[start of Document excerpt]

Form 8-K

SECURITIES AND EXCHANGE COMMISSION

Washington, D.C. 20549

 


FORM 8-K

CURRENT REPORT

PURSUANT TO SECTION 13 OR 15(d) OF THE

SECURITIES EXCHANGE ACT OF 1934

Date of Report (Date of earliest event reported): June 6, 2007 (May 31, 2007)

 


Ameris Bancorp

(Exact name of registrant as specified in its charter)

 

Georgia   001-13901   58-1456434

(State or other

jurisdiction of

incorporation)

  (Commission File Number)  

(IRS Employer

Identification

Number)

24 2nd Avenue, S.E., Moultrie, Georgia   31768
(Address of principal executive offices)   (Zip Code)

Registrant’s telephone number, including area code:(229) 890-1111

 

(Former name or former address, if changed since last report)

Check the appropriate box below if the Form 8-K filing is intended to simultaneously satisfy the filing obligation of the registrant under any of the following provisions (see General Instruction A.2. below):

 

¨ Written communications pursuant to Rule 425 under the Securities Act (17 CFR 230.425)

 

¨ Soliciting material pursuant to Rule 14a-12 under the Exchange Act (17 CFR 240.14a-12)

 

¨ Pre-commencement communications pursuant to Rule 14d-2(b) under the Exchange Act (17 CFR 240.14d-2(b))

 

¨ Pre-commencement communications pursuant to Rule 13e-4(c) under the Exchange Act (17 CFR 240.13e-4(c))

 



Item 1.01. Entry into a Material Definitive Agreement.

 

  (a) Bogan Employment Agreement

On May 31, 2007, Ameris Bancorp (the “Company”) and Marc J. Bogan entered into an employment agreement pursuant to which Mr. Bogan will serve as the Company’s Regional Executive for the Coastal Region of South Carolina (the “Bogan Employment Agreement”). Under the Bogan Employment Agreement, Mr. Bogan has agreed to serve in such capacity for an initial term of one year, which initial term shall be automatically renewed for additional consecutive one-year terms unless timely notice of non-renewal is given by either the Company or Mr. Bogan. Notwithstanding any notice not to so extend, the term of the Bogan Employment Agreement will not expire prior to the expiration of 12 months after the occurrence of a Change of Control (as defined) of the Company. The Bogan Employment Agreement provides that Mr. Bogan will receive a minimum base salary of $165,000.

[end of Document excerpt]
[start of Data listing]

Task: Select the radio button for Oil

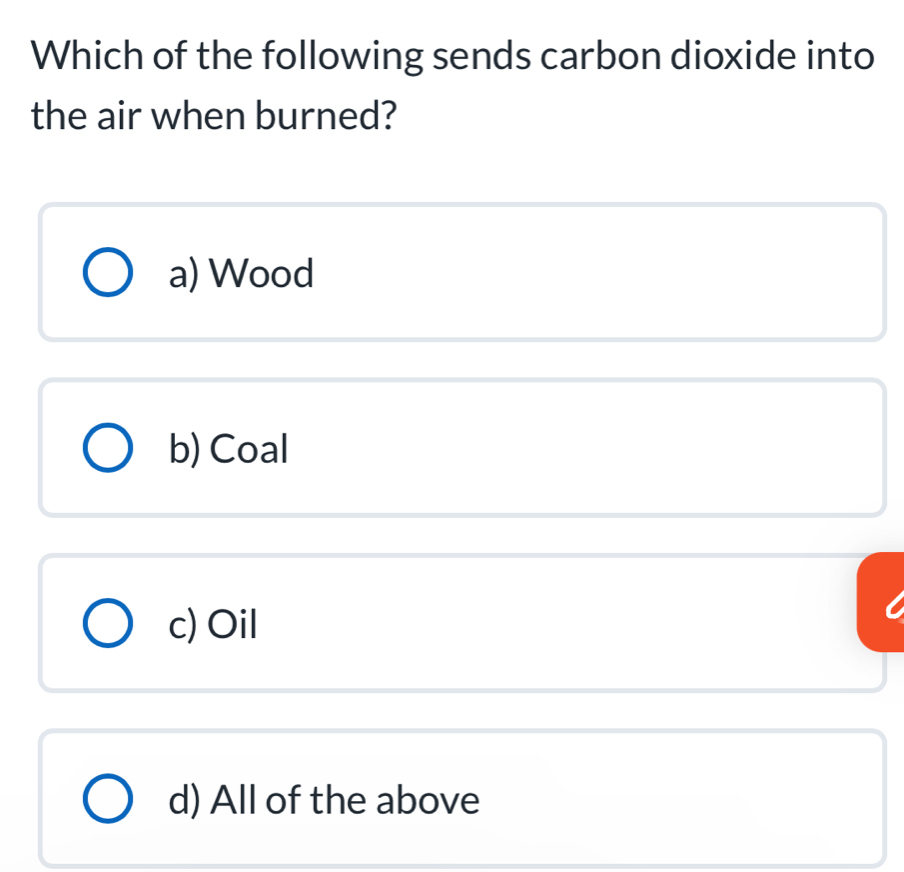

[end of Data listing]
[start of Data listing]

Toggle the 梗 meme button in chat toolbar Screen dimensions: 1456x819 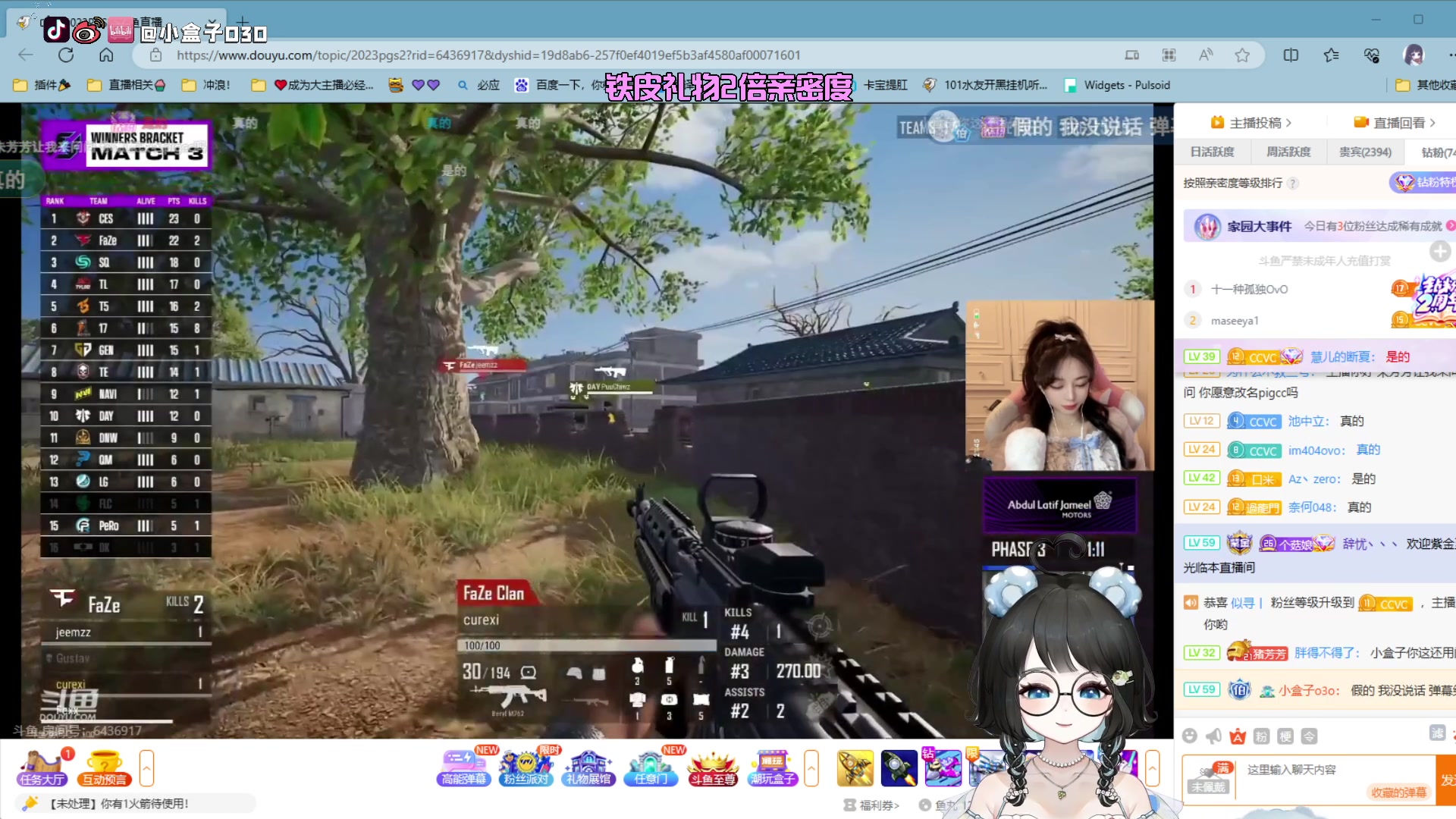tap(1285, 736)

[end of Data listing]

### Written problem 1
Summarize the Form 8-K excerpt in two sentences.
### Written problem 2
Translate this sentence from the Form 8-K excerpt into Spanish: "The Bogan Employment Agreement provides that Mr. Bogan will receive a minimum base salary of $165,000."

### Response 1
On May 31, 2007, Ameris Bancorp and Marc J. Bogan entered into an employment agreement under which he will serve as the Company's Regional Executive for the Coastal Region of South Carolina at a minimum base salary of $165,000. The agreement runs for an initial one-year term that renews automatically each year unless either party gives timely notice of non-renewal, and it cannot expire until 12 months after a Change of Control of the Company.

### Response 2
El Contrato de Empleo de Bogan establece que el Sr. Bogan recibirá un salario base mínimo de $165,000.